Interview with the Advanced Practice Registered Nurse (APRN), on 01/21/2021 at 10:00 AM, revealed the nurse understood the regulations of EMTALA, which required anyone who presented to the ED and requested to be seen should have a medical screening examination. The APRN stated she was not aware Patient #1 had presented to the ED, on 01/01/2021.
Interview with the Chief Nursing Officer (CNO), on 01/22/2021 at 10:02 AM, revealed she was aware of the components of EMTALA and its regulations. Further interview revealed it was her expectation for an individual to be greeted by the RC and asked how the RC could help him/her. If the individual stated he/she wanted to be seen, the RC would then begin to fill out the flow sheet, adding whether the patient elected to be seen in the after-hours clinic or the ED; if he/she stated "the ED," the ED process would continue from there.
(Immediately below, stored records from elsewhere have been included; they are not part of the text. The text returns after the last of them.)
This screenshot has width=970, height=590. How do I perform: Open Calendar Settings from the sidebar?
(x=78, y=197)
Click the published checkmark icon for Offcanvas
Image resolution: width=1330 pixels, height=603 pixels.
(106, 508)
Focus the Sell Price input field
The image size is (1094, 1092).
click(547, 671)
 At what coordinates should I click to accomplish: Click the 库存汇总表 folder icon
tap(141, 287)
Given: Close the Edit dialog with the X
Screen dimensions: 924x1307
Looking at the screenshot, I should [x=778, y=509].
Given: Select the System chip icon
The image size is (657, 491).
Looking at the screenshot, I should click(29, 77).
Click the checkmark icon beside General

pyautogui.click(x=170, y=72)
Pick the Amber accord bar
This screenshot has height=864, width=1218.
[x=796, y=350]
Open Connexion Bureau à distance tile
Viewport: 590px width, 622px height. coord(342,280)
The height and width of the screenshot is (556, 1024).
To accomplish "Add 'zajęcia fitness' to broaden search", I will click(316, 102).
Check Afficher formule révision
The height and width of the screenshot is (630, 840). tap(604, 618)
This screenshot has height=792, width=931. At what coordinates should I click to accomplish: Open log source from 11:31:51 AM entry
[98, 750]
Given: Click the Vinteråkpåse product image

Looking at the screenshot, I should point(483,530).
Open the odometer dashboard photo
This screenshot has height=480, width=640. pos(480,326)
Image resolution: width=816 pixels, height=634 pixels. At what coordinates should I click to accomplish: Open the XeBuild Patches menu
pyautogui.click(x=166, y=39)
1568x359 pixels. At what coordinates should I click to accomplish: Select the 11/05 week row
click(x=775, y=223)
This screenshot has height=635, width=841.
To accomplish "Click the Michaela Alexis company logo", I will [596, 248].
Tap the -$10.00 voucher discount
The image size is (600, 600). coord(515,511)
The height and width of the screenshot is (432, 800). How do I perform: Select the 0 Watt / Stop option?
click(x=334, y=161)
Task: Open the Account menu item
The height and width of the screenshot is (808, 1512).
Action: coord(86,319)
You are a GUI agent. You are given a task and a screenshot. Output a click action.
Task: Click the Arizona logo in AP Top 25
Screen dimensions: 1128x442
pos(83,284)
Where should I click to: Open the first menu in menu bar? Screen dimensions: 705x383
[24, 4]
The CNO further stated the Registration area did not have a window that could be shut ( just a plexi-glass barrier). Continued interview revealed during review of the aforementioned video footage with the State Survey Agency (SSA) Surveyor, there was not a camera angle that showed whether Patient #1 talked with RC #2, it just showed the coming/going of Patient #1.
Interview with the Administrator, on 01/22/2021 at 10:02 AM, revealed he expected all staff to follow EMTALA regulations. In addition, he stated all staff received EMTALA training annually and upon hire. The Administrator stated if an individual came to the registration desk and asked to be seen in the ED, the ED process would start, and he/she would be seen by a clinician to receive a medical screening exam.